------ SOURCE DATA ------

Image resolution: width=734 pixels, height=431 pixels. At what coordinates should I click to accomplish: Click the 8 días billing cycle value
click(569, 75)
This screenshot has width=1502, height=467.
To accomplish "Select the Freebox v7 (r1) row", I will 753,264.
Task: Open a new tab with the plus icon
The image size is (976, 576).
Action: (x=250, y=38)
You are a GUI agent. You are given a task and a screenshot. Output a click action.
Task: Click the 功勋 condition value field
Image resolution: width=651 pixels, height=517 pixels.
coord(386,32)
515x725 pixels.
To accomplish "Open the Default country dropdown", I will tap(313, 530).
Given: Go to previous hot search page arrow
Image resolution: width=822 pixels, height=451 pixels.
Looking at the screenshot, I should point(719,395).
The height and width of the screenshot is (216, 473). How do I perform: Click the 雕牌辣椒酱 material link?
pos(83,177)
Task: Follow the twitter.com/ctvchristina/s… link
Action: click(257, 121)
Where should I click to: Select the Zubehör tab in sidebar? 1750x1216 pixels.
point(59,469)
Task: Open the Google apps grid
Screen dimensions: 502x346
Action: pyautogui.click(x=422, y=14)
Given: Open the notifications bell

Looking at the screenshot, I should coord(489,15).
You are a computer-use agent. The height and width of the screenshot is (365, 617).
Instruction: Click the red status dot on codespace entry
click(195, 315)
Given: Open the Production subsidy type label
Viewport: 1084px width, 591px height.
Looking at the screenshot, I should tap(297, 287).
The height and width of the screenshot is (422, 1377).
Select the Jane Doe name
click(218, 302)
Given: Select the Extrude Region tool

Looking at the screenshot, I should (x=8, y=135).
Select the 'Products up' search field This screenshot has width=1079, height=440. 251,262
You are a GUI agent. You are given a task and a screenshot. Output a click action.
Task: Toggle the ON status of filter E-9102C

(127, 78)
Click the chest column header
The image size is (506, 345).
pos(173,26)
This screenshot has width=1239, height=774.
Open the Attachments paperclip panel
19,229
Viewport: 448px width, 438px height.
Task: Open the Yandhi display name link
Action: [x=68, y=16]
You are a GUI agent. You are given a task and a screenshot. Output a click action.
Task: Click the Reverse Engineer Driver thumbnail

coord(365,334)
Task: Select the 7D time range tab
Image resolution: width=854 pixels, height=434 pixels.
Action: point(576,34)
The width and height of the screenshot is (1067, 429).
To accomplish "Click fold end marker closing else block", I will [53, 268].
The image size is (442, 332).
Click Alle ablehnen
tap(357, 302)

------

[YOUR OBJECTIVE]
Copy out the data above, word for word.

[PROBLEM SOLUTION]
Image resolution: width=734 pixels, height=431 pixels. At what coordinates should I click to accomplish: Click the 8 días billing cycle value
click(569, 75)
This screenshot has width=1502, height=467.
To accomplish "Select the Freebox v7 (r1) row", I will 753,264.
Task: Open a new tab with the plus icon
The image size is (976, 576).
Action: (x=250, y=38)
You are a GUI agent. You are given a task and a screenshot. Output a click action.
Task: Click the 功勋 condition value field
Image resolution: width=651 pixels, height=517 pixels.
coord(386,32)
515x725 pixels.
To accomplish "Open the Default country dropdown", I will tap(313, 530).
Given: Go to previous hot search page arrow
Image resolution: width=822 pixels, height=451 pixels.
Looking at the screenshot, I should point(719,395).
The height and width of the screenshot is (216, 473). How do I perform: Click the 雕牌辣椒酱 material link?
pos(83,177)
Task: Follow the twitter.com/ctvchristina/s… link
Action: click(257, 121)
Where should I click to: Select the Zubehör tab in sidebar? 1750x1216 pixels.
point(59,469)
Task: Open the Google apps grid
Screen dimensions: 502x346
Action: pyautogui.click(x=422, y=14)
Given: Open the notifications bell

Looking at the screenshot, I should coord(489,15).
You are a computer-use agent. The height and width of the screenshot is (365, 617).
Instruction: Click the red status dot on codespace entry
click(195, 315)
Given: Open the Production subsidy type label
Viewport: 1084px width, 591px height.
Looking at the screenshot, I should tap(297, 287).
The height and width of the screenshot is (422, 1377).
Select the Jane Doe name
click(218, 302)
Given: Select the Extrude Region tool

Looking at the screenshot, I should (x=8, y=135).
Select the 'Products up' search field This screenshot has width=1079, height=440. 251,262
You are a GUI agent. You are given a task and a screenshot. Output a click action.
Task: Toggle the ON status of filter E-9102C

(127, 78)
Click the chest column header
The image size is (506, 345).
pos(173,26)
This screenshot has width=1239, height=774.
Open the Attachments paperclip panel
19,229
Viewport: 448px width, 438px height.
Task: Open the Yandhi display name link
Action: [x=68, y=16]
You are a GUI agent. You are given a task and a screenshot. Output a click action.
Task: Click the Reverse Engineer Driver thumbnail

coord(365,334)
Task: Select the 7D time range tab
Image resolution: width=854 pixels, height=434 pixels.
Action: point(576,34)
The width and height of the screenshot is (1067, 429).
To accomplish "Click fold end marker closing else block", I will [53, 268].
The image size is (442, 332).
Click Alle ablehnen
tap(357, 302)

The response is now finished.